Ensuite, le coût très important de cette manifestation pour le contribuable, ne peut être déconnecté de l’environnement économique extrêmement inquiétant qui nous assaille chaque jour un peu plus.
D’ailleurs, le nombre croissant de nos concitoyens qui sont fragilisés par cette crise, nous impose d’éviter tout dérapage, dans la conduite de nos politiques, quel quelles soient.
La culture et le tourisme, ne peuvent se soustraire à cette règle générale, sous peine d’être montrés du doigts par tous ceux qui n’ont plus de moyens décents de subsistance.

Malheureusement, le dernier Conseil d’Administration de la SPL “Le Voyage à Nantes” est loin de nous avoir rassuré.
A six mois de la prochaine biennale le Directeur de cette structure, est encore dans l’incapacité de nous présenter un programme définitivement bouclé, il évoque aussi d’ultimes arbitrages budgétaires, alors que son enveloppe budgétaire est fixée depuis longtemps.
Les recettes sont connues, globalement, par contre il semble que le coût des œuvres et des différentes manifestations n’est pas encore  établi avec précision.

Cette situation est paradoxale, car souvenez vous, cette biennale aurait dû se dérouler en 2011, elle a été reportée pour permettre la réalisation d’un événement de grande ampleur dans des conditions optimum de préparation. Je vous rappelle aussi, que ce retard a entraîné un surcoût très important pour notre collectivité.
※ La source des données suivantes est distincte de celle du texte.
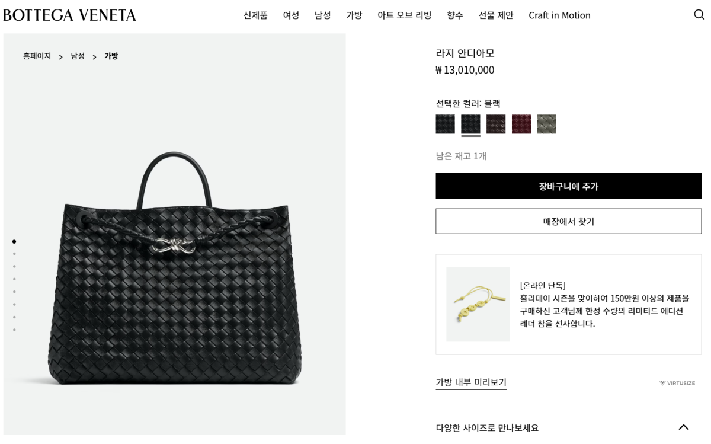Click the Bottega Veneta logo

[69, 15]
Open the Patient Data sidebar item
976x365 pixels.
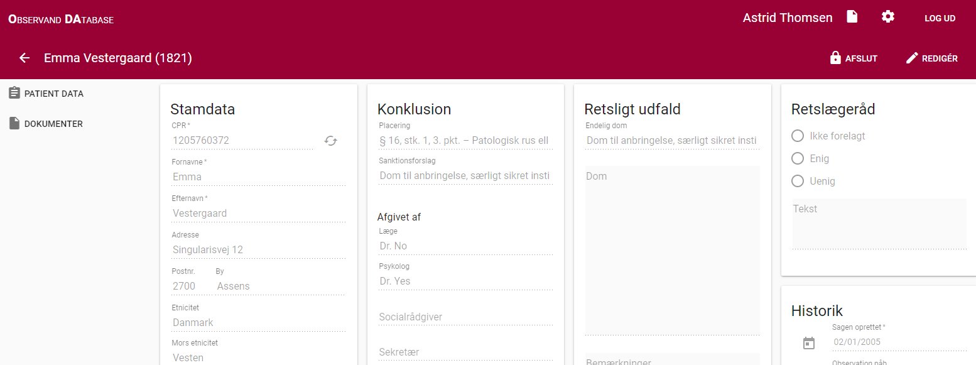pyautogui.click(x=46, y=94)
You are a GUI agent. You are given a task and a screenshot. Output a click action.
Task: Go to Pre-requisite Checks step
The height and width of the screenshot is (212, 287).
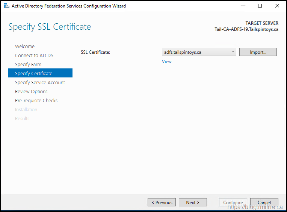coord(36,101)
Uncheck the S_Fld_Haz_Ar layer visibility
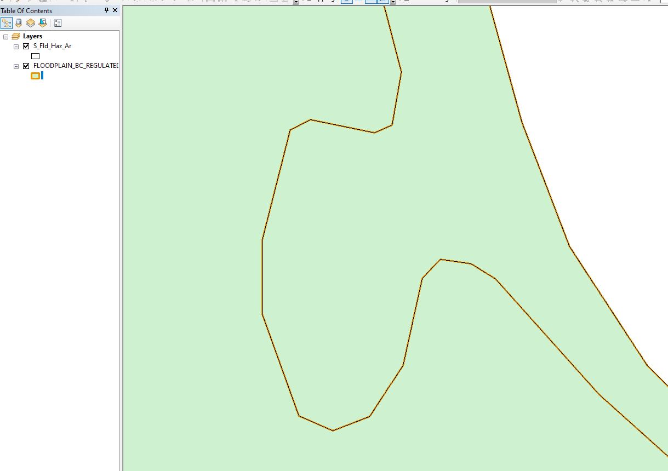 tap(25, 46)
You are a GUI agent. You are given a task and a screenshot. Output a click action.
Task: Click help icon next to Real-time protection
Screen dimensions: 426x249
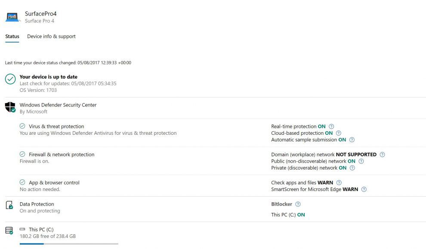pos(331,127)
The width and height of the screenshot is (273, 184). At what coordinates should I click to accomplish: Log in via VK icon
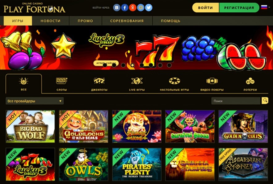pyautogui.click(x=117, y=8)
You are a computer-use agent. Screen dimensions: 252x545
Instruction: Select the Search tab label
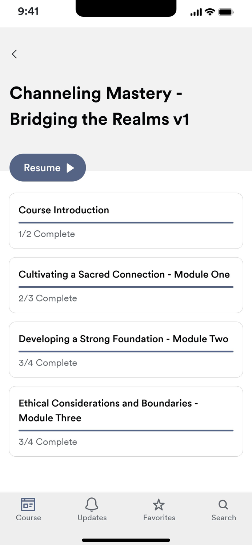click(224, 518)
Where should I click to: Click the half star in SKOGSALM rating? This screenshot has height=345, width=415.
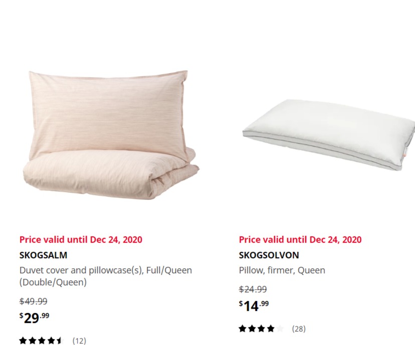pos(59,340)
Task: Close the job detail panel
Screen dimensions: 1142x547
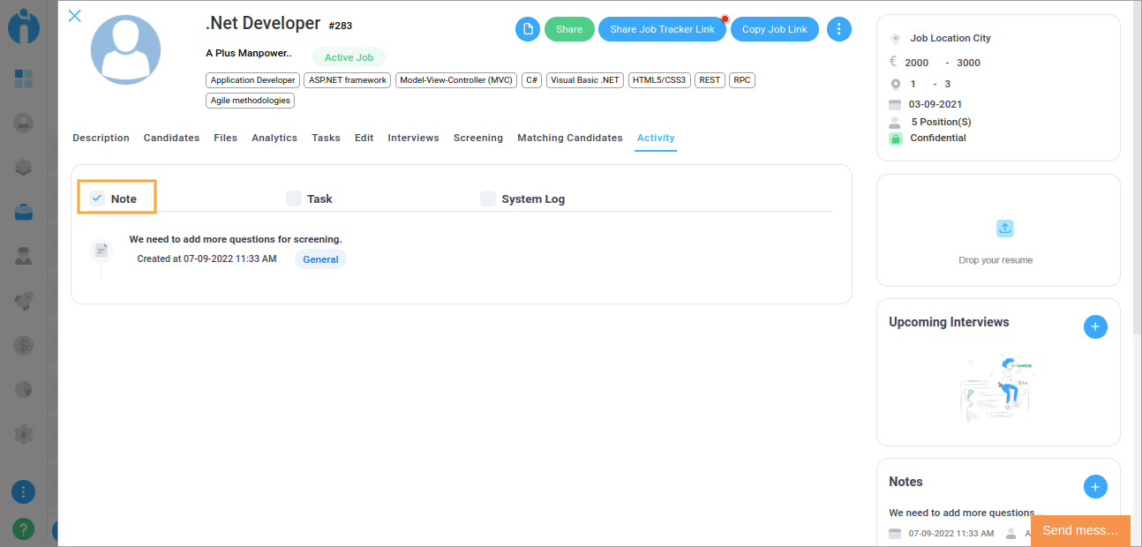Action: 75,16

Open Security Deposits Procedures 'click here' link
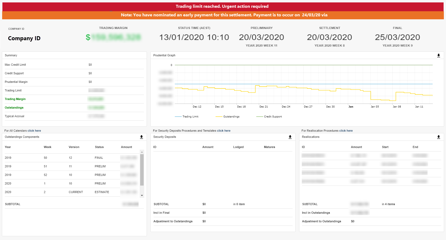coord(224,131)
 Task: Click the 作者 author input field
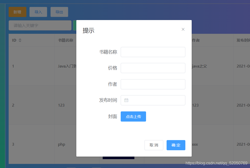(x=153, y=84)
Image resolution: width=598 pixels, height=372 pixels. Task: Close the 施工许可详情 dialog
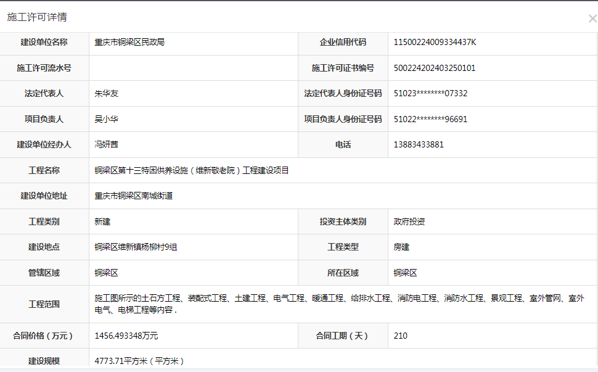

Enfin, ce qui est inquiétant dans cette situation, c’est que tous les organisateurs d’événements de ce type, vous diront que normalement toute la programmation devrait être bouclée au moins un an avant sa réalisation. Ceci, afin de permettre de peaufiner les détails pratiques afférents à tout ce qui s’adresse à un très large public.
D’ailleurs on ne peut s’empêcher de considérer qu’il y a beaucoup d’amateurisme, dans la démarche de notre fameux directeur, car enfin, programmer deux fois le même artiste sur deux lieux différents, à l’occasion d’un même événement, cela ne fait pas très sérieux.

Intervention reprise dans Ouest-France du samedi 10 décembre.